━━ TASK MATERIAL ━━

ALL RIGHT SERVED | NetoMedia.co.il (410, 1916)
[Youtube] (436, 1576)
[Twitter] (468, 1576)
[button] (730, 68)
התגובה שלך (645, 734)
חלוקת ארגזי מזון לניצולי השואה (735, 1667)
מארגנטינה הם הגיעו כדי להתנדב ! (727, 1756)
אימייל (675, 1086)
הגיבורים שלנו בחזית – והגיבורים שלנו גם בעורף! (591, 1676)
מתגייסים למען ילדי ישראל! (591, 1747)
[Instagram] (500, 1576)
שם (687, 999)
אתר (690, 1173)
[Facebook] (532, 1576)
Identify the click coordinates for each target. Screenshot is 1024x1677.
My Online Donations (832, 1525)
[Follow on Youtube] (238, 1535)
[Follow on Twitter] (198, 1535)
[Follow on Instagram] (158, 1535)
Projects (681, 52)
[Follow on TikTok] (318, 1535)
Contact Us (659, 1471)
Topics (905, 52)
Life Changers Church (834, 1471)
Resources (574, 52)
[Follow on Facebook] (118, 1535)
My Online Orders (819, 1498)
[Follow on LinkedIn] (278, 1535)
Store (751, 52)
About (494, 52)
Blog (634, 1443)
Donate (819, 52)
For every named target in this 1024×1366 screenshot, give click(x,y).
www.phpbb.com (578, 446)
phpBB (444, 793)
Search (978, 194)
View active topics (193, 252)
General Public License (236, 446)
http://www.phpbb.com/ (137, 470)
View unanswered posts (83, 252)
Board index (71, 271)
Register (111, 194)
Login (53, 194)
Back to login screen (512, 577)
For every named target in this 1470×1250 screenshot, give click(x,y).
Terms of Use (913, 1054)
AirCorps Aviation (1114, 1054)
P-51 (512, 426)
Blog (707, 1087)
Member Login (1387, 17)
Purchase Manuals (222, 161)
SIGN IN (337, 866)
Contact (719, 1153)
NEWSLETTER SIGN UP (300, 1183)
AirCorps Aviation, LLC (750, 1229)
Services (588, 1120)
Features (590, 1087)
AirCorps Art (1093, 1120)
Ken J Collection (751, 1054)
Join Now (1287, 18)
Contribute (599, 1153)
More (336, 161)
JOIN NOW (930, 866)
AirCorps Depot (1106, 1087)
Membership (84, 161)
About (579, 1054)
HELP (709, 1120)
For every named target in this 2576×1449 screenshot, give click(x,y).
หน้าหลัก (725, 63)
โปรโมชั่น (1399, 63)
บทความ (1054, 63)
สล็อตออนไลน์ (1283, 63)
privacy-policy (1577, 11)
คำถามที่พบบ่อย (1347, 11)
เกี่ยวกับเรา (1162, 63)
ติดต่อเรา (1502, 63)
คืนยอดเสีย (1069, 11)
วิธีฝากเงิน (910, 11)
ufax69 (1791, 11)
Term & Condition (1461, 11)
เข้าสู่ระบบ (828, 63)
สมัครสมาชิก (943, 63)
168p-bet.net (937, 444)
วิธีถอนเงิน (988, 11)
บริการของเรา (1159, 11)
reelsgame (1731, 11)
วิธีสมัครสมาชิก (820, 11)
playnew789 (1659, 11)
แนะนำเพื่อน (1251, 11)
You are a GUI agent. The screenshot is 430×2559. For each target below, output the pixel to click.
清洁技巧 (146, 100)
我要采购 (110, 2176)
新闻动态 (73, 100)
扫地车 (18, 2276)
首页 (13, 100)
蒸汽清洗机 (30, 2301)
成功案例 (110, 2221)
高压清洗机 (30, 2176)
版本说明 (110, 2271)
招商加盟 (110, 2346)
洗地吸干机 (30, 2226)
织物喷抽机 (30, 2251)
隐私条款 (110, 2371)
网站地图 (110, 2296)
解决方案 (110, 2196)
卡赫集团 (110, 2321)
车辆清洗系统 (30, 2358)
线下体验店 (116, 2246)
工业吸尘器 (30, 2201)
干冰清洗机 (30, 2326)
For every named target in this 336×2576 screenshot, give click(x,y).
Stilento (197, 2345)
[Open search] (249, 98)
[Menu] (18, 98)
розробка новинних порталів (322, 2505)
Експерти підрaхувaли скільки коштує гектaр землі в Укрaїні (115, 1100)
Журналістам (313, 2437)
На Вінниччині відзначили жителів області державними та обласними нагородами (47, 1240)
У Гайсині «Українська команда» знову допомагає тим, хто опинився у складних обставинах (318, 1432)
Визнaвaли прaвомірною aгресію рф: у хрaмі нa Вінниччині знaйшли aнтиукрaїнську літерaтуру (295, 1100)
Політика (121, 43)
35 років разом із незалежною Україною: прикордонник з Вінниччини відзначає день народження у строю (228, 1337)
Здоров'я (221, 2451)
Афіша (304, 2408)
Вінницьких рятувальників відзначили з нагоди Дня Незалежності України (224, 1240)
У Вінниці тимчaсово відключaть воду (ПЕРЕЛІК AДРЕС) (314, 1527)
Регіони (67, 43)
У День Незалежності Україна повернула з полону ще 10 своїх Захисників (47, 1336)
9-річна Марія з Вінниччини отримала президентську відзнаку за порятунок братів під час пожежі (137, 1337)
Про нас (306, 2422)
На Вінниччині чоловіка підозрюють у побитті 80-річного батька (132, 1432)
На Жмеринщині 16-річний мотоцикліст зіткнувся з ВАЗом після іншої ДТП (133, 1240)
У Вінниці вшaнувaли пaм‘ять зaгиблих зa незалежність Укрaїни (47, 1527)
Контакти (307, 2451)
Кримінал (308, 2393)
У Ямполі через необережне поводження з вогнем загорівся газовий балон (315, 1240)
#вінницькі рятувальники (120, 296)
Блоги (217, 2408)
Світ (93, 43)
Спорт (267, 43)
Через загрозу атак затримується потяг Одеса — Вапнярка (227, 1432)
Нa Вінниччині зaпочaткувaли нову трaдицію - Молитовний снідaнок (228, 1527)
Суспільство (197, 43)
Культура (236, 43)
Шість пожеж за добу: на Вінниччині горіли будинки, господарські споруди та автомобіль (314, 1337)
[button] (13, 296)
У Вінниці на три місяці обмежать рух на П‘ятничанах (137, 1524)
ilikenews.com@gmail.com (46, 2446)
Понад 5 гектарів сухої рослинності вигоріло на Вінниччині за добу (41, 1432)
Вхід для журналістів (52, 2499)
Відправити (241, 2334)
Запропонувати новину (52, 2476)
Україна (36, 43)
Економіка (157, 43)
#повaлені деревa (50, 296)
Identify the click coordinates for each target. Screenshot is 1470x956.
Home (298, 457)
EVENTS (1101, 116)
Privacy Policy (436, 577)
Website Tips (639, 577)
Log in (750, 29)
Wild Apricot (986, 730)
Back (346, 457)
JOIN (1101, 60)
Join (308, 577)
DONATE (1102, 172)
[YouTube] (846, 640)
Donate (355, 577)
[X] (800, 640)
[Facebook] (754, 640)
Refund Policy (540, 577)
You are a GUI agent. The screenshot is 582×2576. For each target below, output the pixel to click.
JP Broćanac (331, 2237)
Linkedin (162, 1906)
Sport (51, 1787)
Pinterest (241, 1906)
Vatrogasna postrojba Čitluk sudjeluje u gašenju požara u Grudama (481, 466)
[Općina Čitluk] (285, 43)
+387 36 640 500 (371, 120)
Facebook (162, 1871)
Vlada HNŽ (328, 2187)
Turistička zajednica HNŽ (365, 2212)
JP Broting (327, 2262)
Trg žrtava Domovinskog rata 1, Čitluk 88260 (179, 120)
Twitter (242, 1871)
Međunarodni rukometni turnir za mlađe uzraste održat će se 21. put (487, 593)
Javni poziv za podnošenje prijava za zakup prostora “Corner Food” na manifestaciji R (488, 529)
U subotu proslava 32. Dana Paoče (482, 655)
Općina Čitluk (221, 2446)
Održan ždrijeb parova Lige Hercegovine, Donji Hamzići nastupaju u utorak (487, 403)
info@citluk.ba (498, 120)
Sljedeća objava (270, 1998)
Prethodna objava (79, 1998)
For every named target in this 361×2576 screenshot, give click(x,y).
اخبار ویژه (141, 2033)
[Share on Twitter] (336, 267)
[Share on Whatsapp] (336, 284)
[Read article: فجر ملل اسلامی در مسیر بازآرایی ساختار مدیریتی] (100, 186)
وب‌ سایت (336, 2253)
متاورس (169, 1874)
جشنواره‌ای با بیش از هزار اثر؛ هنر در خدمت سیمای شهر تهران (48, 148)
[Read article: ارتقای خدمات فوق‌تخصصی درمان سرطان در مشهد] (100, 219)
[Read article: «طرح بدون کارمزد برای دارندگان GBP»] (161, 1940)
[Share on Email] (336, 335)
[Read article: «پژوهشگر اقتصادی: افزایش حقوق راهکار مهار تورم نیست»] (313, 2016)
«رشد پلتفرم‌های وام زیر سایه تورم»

━━━

▸ **PROBLEM TO WORK ON**: Restate the records above verbatim up to and including the line containing "วิธีสมัครสมาชิก (820, 11)".

▸ **TASK RESULT**:
ALL RIGHT SERVED | NetoMedia.co.il (410, 1916)
[Youtube] (436, 1576)
[Twitter] (468, 1576)
[button] (730, 68)
התגובה שלך (645, 734)
חלוקת ארגזי מזון לניצולי השואה (735, 1667)
מארגנטינה הם הגיעו כדי להתנדב ! (727, 1756)
אימייל (675, 1086)
הגיבורים שלנו בחזית – והגיבורים שלנו גם בעורף! (591, 1676)
מתגייסים למען ילדי ישראל! (591, 1747)
[Instagram] (500, 1576)
שם (687, 999)
אתר (690, 1173)
[Facebook] (532, 1576)
Identify the click coordinates for each target. Screenshot is 1024x1677.
My Online Donations (832, 1525)
[Follow on Youtube] (238, 1535)
[Follow on Twitter] (198, 1535)
[Follow on Instagram] (158, 1535)
Projects (681, 52)
[Follow on TikTok] (318, 1535)
Contact Us (659, 1471)
Topics (905, 52)
Life Changers Church (834, 1471)
Resources (574, 52)
[Follow on Facebook] (118, 1535)
My Online Orders (819, 1498)
[Follow on LinkedIn] (278, 1535)
Store (751, 52)
About (494, 52)
Blog (634, 1443)
Donate (819, 52)
For every named target in this 1024×1366 screenshot, give click(x,y).
www.phpbb.com (578, 446)
phpBB (444, 793)
Search (978, 194)
View active topics (193, 252)
General Public License (236, 446)
http://www.phpbb.com/ (137, 470)
View unanswered posts (83, 252)
Board index (71, 271)
Register (111, 194)
Login (53, 194)
Back to login screen (512, 577)
For every named target in this 1470×1250 screenshot, give click(x,y).
Terms of Use (913, 1054)
AirCorps Aviation (1114, 1054)
P-51 (512, 426)
Blog (707, 1087)
Member Login (1387, 17)
Purchase Manuals (222, 161)
SIGN IN (337, 866)
Contact (719, 1153)
NEWSLETTER SIGN UP (300, 1183)
AirCorps Aviation, LLC (750, 1229)
Services (588, 1120)
Features (590, 1087)
AirCorps Art (1093, 1120)
Ken J Collection (751, 1054)
Join Now (1287, 18)
Contribute (599, 1153)
More (336, 161)
JOIN NOW (930, 866)
AirCorps Depot (1106, 1087)
Membership (84, 161)
About (579, 1054)
HELP (709, 1120)
For every named target in this 2576×1449 screenshot, give click(x,y).
หน้าหลัก (725, 63)
โปรโมชั่น (1399, 63)
บทความ (1054, 63)
สล็อตออนไลน์ (1283, 63)
privacy-policy (1577, 11)
คำถามที่พบบ่อย (1347, 11)
เกี่ยวกับเรา (1162, 63)
ติดต่อเรา (1502, 63)
คืนยอดเสีย (1069, 11)
วิธีฝากเงิน (910, 11)
ufax69 (1791, 11)
Term & Condition (1461, 11)
เข้าสู่ระบบ (828, 63)
สมัครสมาชิก (943, 63)
168p-bet.net (937, 444)
วิธีถอนเงิน (988, 11)
บริการของเรา (1159, 11)
reelsgame (1731, 11)
วิธีสมัครสมาชิก (820, 11)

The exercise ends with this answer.